TASK PROMPT —
Would you return the lines between the one holding "Task: Open the ダッシュボード menu" and the one holding "The width and height of the screenshot is (1067, 672).", inclusive, and only those, exactly as they stand in the listing below?

DATA —
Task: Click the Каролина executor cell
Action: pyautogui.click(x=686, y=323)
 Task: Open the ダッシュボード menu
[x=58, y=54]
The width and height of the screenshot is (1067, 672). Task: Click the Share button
--
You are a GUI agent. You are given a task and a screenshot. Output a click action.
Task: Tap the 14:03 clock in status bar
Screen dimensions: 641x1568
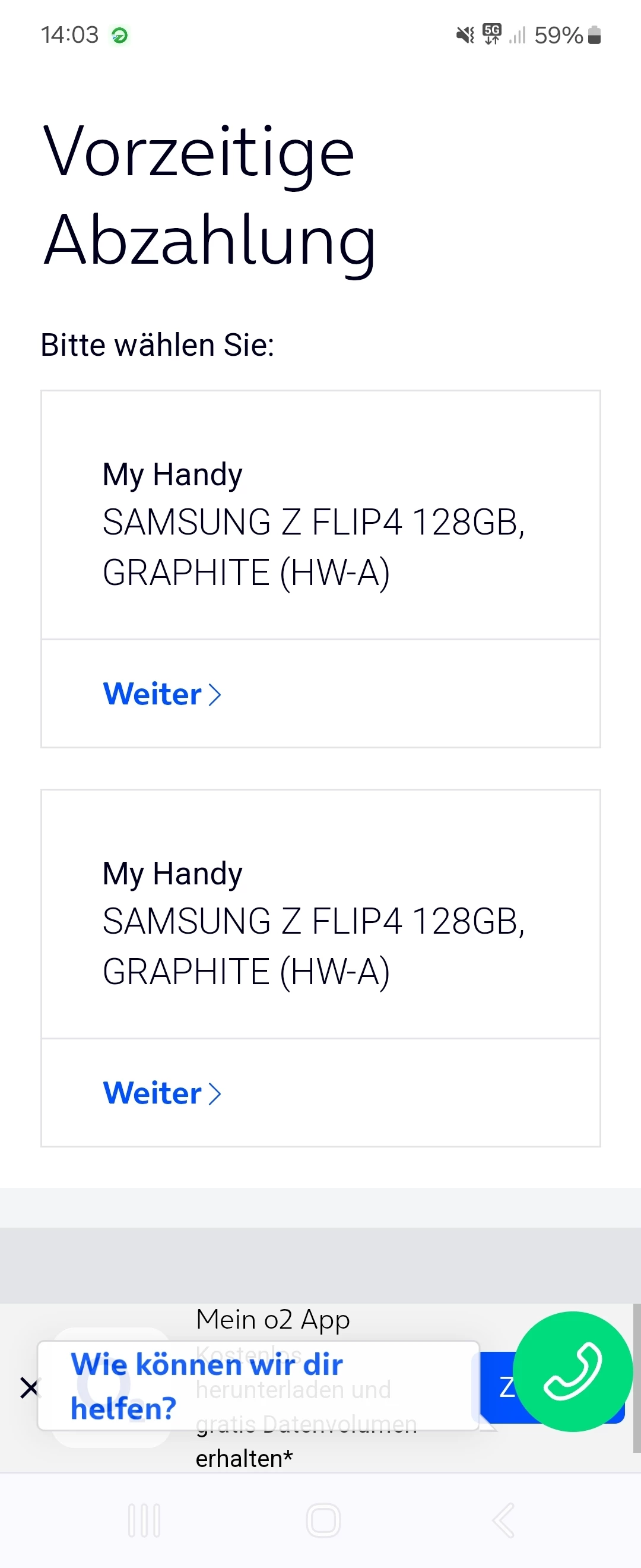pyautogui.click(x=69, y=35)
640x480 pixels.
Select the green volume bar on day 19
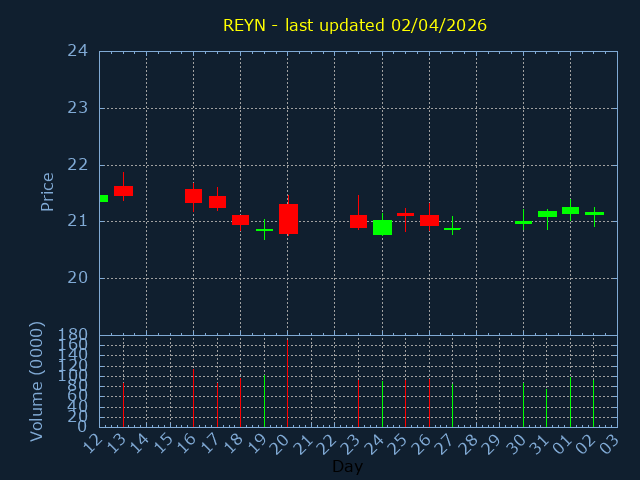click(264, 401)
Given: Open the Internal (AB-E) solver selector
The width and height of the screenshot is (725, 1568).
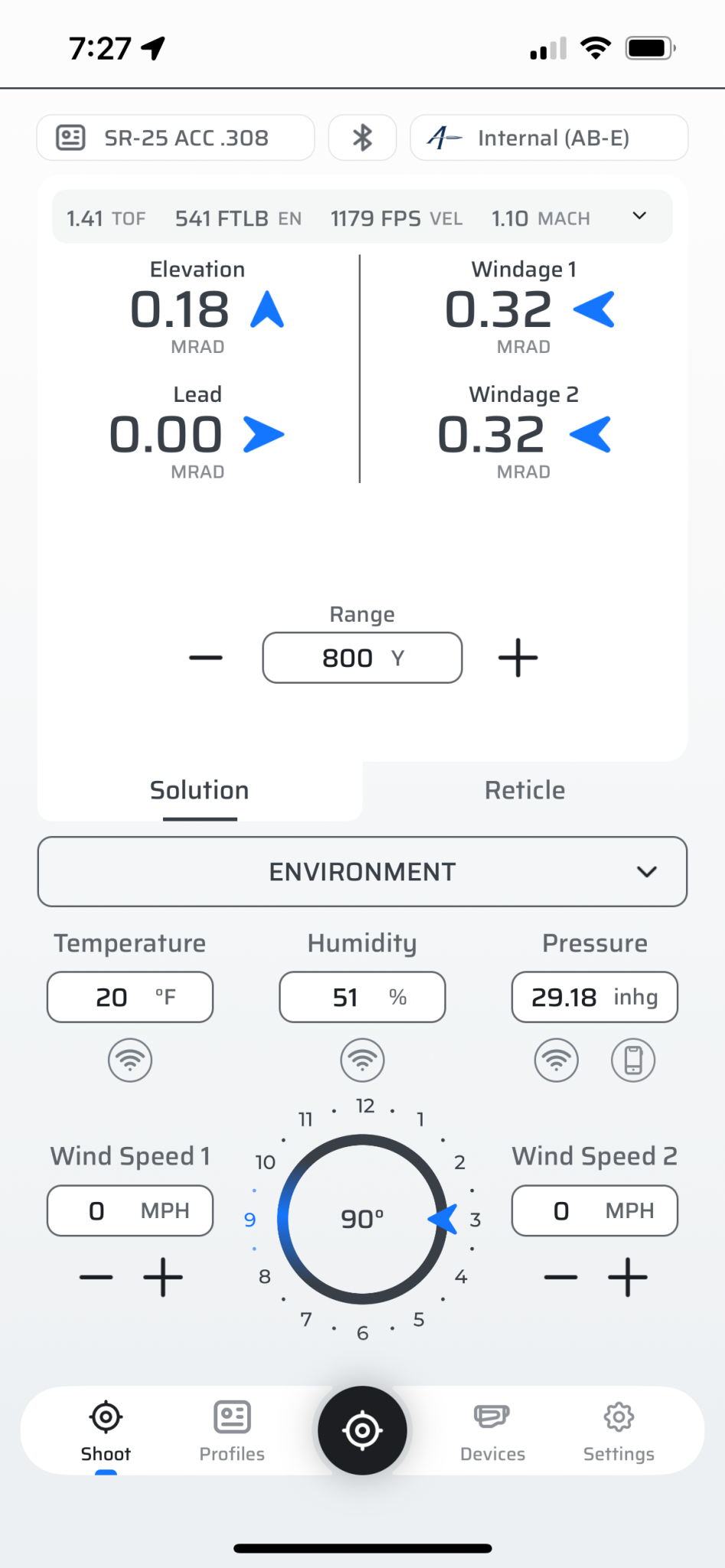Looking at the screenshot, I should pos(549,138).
* * *
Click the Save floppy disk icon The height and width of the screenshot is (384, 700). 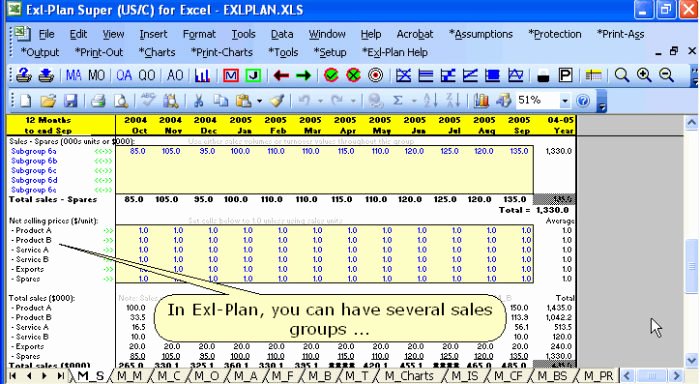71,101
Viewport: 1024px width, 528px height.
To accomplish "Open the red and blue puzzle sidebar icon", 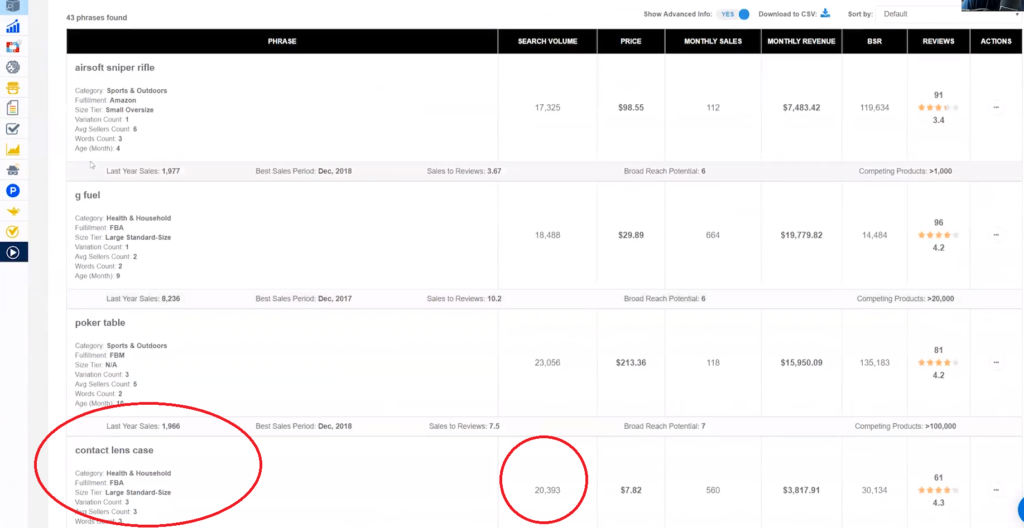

RESPONSE BELOW —
 Task: Open the ダッシュボード menu
[x=58, y=54]
The width and height of the screenshot is (1067, 672). Task: Click the Share button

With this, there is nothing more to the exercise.